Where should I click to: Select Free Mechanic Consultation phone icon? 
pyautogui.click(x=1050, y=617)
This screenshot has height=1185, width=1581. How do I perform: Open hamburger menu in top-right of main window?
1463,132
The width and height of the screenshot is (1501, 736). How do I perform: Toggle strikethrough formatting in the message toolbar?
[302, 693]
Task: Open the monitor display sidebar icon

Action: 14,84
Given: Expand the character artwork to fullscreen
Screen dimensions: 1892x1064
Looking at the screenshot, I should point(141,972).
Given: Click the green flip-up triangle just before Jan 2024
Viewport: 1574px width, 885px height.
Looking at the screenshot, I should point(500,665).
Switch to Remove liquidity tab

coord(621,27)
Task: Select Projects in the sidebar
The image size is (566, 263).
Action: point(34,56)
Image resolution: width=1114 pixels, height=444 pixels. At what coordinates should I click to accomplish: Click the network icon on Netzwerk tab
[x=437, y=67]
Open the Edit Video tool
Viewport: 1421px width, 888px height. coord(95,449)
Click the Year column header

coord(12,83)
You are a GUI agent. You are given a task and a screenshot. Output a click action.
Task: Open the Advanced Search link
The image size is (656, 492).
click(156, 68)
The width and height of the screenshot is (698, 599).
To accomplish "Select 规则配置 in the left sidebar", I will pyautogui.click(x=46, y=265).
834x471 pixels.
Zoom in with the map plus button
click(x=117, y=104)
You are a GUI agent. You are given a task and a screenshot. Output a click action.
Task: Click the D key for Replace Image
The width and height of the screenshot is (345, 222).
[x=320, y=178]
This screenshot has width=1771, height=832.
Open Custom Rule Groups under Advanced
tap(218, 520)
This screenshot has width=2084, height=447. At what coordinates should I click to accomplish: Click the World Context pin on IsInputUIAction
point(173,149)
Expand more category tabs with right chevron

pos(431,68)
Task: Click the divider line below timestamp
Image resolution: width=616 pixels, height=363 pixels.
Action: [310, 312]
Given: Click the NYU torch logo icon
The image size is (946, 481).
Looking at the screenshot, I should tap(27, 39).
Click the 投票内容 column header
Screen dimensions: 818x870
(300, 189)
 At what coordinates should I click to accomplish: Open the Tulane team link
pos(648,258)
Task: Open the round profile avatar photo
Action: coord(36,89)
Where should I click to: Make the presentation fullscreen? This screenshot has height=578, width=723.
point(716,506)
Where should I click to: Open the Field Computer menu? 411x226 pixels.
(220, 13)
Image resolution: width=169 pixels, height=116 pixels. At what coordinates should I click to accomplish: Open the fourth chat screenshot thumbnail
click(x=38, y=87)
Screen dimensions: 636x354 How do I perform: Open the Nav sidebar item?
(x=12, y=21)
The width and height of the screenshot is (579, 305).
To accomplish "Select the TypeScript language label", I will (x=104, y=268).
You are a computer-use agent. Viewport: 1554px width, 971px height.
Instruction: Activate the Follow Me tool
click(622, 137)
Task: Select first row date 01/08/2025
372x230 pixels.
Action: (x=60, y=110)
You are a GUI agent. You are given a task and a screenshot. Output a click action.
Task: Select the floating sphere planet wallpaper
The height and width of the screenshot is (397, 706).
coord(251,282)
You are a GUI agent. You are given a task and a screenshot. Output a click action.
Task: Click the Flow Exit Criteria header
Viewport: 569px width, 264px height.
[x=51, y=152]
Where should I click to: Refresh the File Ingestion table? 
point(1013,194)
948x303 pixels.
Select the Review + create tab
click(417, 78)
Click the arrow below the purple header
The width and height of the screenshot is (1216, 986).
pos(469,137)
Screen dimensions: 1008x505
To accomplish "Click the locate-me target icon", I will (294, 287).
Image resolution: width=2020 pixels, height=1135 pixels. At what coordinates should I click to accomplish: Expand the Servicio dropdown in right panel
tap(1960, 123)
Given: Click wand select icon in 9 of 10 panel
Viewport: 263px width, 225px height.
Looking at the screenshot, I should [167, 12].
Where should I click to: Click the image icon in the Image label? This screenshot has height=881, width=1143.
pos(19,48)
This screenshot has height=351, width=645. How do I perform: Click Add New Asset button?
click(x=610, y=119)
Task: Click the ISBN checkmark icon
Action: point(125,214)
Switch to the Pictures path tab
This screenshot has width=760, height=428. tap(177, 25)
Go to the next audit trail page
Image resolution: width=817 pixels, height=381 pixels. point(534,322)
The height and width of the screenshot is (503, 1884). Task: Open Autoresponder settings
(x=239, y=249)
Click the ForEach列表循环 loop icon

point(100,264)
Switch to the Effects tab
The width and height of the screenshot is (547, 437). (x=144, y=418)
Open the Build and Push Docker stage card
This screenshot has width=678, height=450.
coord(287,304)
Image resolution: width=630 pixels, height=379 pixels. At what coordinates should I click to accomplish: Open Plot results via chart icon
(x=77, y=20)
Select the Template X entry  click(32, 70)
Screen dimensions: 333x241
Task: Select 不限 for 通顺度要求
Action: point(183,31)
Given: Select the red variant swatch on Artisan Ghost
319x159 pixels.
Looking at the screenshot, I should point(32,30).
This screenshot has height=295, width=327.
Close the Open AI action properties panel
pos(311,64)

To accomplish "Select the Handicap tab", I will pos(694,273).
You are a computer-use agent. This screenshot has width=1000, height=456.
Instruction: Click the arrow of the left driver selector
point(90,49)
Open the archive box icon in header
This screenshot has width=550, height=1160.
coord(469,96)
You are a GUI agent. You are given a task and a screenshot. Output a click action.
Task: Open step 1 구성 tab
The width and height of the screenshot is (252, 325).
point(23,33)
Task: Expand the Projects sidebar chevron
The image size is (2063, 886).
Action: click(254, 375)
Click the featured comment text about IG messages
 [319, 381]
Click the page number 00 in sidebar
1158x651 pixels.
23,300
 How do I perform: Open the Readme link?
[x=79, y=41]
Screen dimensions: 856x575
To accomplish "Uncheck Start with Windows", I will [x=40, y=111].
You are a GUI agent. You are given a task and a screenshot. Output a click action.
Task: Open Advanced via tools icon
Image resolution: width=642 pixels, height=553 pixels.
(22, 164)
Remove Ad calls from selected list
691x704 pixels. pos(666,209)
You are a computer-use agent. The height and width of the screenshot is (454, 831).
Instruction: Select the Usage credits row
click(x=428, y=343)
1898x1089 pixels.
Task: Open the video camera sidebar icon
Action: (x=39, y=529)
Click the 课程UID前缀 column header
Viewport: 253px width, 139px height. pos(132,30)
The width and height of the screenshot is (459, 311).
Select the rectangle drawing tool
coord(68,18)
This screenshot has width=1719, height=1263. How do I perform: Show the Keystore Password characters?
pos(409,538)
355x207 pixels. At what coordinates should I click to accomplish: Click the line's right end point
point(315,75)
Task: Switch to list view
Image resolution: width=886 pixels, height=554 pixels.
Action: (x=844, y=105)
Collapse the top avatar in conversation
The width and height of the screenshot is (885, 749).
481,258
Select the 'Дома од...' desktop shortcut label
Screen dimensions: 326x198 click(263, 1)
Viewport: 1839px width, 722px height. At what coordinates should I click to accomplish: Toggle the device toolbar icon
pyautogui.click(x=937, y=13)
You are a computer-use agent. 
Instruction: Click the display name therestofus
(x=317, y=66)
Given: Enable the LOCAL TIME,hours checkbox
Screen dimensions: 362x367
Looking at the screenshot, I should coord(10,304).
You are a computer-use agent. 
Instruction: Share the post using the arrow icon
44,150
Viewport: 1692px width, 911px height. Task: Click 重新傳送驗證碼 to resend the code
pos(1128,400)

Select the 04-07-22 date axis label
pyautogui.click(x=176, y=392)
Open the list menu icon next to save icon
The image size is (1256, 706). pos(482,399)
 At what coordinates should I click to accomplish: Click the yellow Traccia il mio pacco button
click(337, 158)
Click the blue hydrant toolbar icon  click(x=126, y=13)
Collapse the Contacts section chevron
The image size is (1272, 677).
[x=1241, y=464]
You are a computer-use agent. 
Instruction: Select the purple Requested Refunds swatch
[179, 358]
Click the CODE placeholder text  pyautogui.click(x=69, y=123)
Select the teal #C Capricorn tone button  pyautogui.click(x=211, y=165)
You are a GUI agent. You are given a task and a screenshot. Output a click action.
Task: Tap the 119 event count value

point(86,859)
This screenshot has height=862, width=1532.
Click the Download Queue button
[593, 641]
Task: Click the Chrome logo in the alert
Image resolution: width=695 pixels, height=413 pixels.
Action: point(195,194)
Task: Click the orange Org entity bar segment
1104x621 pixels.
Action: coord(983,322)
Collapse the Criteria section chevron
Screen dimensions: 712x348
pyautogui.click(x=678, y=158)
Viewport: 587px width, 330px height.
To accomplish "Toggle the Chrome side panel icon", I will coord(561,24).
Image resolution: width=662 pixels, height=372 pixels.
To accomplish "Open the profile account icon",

* **TASK BRIEF**: Copy out the entries above, from the line with "Open the list menu icon next to save icon" to the line with "[x=1241, y=464]", reproducing each line unchanged.

* **TASK OUTPUT**:
Open the list menu icon next to save icon
The image size is (1256, 706). pos(482,399)
 At what coordinates should I click to accomplish: Click the yellow Traccia il mio pacco button
click(337, 158)
Click the blue hydrant toolbar icon  click(x=126, y=13)
Collapse the Contacts section chevron
The image size is (1272, 677).
[x=1241, y=464]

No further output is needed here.